======== Information supplied ========

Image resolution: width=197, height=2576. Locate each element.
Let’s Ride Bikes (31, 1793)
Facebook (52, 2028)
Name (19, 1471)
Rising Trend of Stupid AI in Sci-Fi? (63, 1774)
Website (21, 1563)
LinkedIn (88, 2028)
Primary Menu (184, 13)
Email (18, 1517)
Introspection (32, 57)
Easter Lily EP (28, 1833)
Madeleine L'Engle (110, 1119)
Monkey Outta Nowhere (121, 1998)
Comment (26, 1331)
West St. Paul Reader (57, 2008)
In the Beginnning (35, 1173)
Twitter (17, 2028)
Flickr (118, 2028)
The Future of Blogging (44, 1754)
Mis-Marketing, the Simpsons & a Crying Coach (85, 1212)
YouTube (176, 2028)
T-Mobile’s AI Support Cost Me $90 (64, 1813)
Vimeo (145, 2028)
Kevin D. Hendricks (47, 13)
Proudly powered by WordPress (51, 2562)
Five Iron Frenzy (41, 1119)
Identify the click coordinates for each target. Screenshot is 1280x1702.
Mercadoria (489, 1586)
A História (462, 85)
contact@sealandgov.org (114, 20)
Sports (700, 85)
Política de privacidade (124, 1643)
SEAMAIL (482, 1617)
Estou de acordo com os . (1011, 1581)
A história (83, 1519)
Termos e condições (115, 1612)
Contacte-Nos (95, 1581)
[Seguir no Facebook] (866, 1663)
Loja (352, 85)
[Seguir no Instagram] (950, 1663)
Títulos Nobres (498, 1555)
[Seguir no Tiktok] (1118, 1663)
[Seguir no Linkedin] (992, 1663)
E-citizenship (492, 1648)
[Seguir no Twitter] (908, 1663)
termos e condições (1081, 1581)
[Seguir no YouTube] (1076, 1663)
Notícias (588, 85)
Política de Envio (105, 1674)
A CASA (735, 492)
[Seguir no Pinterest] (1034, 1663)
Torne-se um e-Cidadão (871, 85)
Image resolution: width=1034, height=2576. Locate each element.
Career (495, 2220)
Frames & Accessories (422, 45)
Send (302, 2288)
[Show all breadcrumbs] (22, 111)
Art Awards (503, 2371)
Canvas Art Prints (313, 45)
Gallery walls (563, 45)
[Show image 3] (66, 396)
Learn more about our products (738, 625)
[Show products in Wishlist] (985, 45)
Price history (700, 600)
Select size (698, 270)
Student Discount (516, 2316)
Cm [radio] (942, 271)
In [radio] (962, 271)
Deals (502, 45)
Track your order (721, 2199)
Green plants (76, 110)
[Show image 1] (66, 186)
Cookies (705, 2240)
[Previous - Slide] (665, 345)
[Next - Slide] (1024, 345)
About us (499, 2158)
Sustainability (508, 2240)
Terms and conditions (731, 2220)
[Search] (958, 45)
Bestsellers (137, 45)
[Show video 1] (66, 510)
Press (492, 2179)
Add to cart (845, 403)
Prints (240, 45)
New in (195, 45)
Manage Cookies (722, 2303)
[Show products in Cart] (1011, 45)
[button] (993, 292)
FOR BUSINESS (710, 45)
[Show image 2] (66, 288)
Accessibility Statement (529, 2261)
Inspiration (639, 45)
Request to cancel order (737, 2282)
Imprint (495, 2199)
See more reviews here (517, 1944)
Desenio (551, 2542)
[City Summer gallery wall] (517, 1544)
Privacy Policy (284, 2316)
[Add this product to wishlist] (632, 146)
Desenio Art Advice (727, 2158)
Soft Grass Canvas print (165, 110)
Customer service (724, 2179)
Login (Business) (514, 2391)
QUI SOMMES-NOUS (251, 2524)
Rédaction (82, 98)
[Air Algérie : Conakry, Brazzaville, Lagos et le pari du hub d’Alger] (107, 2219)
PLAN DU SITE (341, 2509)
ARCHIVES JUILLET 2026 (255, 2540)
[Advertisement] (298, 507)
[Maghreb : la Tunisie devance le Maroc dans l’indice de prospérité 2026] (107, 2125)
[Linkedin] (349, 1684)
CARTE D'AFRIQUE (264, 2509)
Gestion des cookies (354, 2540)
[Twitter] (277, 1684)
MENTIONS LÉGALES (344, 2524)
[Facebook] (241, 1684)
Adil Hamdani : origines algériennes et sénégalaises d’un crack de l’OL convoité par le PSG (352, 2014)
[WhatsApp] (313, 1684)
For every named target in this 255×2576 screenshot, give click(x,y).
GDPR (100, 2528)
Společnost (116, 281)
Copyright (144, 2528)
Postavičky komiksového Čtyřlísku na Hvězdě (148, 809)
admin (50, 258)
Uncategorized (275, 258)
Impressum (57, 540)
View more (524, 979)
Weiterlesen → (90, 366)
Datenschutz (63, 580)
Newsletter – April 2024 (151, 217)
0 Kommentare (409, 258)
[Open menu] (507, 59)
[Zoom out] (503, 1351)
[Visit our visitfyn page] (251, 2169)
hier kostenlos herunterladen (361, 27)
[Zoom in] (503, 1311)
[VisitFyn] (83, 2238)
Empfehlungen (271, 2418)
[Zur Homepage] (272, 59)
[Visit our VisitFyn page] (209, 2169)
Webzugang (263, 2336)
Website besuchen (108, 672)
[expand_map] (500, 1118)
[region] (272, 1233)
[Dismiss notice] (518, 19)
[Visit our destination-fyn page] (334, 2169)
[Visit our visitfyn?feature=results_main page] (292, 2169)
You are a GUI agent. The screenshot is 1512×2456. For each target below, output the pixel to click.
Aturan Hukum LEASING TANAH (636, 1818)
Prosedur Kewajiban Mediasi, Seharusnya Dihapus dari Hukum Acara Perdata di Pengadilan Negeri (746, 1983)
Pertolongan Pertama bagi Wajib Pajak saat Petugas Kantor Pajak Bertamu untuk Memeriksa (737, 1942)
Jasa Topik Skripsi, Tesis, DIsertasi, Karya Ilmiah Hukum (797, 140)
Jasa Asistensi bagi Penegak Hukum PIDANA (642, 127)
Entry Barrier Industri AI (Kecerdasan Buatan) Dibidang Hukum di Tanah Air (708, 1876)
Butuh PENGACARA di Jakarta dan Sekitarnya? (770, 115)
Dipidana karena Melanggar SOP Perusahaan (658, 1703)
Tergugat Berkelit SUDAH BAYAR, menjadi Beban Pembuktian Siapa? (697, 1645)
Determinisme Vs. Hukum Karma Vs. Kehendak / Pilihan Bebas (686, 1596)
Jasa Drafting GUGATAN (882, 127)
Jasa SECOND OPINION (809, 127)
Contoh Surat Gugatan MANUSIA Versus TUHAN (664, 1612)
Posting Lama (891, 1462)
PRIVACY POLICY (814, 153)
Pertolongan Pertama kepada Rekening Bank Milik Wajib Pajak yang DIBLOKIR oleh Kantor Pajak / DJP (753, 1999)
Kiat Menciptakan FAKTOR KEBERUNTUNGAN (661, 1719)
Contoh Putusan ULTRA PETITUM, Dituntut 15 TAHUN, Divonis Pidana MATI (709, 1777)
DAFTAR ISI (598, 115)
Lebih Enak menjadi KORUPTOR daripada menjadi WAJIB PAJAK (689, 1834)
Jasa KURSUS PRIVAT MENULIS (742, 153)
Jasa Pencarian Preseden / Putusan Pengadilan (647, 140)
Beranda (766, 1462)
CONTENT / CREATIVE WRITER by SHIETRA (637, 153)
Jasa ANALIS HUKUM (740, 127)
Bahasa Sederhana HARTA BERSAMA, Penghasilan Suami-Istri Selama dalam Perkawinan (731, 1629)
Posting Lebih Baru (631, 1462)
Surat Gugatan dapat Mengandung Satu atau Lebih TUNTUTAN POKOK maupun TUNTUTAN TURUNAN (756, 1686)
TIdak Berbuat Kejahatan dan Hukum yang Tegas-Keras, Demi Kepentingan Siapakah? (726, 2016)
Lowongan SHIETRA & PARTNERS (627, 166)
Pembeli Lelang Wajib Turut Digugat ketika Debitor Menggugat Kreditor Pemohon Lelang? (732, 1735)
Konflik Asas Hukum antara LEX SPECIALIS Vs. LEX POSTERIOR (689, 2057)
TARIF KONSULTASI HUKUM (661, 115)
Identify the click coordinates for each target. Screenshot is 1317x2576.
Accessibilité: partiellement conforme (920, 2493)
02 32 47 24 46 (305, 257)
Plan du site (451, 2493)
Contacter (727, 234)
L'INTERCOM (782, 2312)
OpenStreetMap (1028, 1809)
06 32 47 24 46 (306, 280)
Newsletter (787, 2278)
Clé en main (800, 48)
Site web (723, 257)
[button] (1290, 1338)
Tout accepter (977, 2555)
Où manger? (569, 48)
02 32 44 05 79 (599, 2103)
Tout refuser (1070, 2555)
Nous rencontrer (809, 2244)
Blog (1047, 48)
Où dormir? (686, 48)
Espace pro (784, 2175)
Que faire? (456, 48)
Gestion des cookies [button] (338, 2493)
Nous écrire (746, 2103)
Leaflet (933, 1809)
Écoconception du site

========

What is expected: Output the lines above between the one holding "Kiat Menciptakan FAKTOR" and the one holding "TARIF KONSULTASI HUKUM (661, 115)", inclusive, with nothing before or after them.

Answer for this exercise:
Kiat Menciptakan FAKTOR KEBERUNTUNGAN (661, 1719)
Contoh Putusan ULTRA PETITUM, Dituntut 15 TAHUN, Divonis Pidana MATI (709, 1777)
DAFTAR ISI (598, 115)
Lebih Enak menjadi KORUPTOR daripada menjadi WAJIB PAJAK (689, 1834)
Jasa KURSUS PRIVAT MENULIS (742, 153)
Jasa Pencarian Preseden / Putusan Pengadilan (647, 140)
Beranda (766, 1462)
CONTENT / CREATIVE WRITER by SHIETRA (637, 153)
Jasa ANALIS HUKUM (740, 127)
Bahasa Sederhana HARTA BERSAMA, Penghasilan Suami-Istri Selama dalam Perkawinan (731, 1629)
Posting Lebih Baru (631, 1462)
Surat Gugatan dapat Mengandung Satu atau Lebih TUNTUTAN POKOK maupun TUNTUTAN TURUNAN (756, 1686)
TIdak Berbuat Kejahatan dan Hukum yang Tegas-Keras, Demi Kepentingan Siapakah? (726, 2016)
Lowongan SHIETRA & PARTNERS (627, 166)
Pembeli Lelang Wajib Turut Digugat ketika Debitor Menggugat Kreditor Pemohon Lelang? (732, 1735)
Konflik Asas Hukum antara LEX SPECIALIS Vs. LEX POSTERIOR (689, 2057)
TARIF KONSULTASI HUKUM (661, 115)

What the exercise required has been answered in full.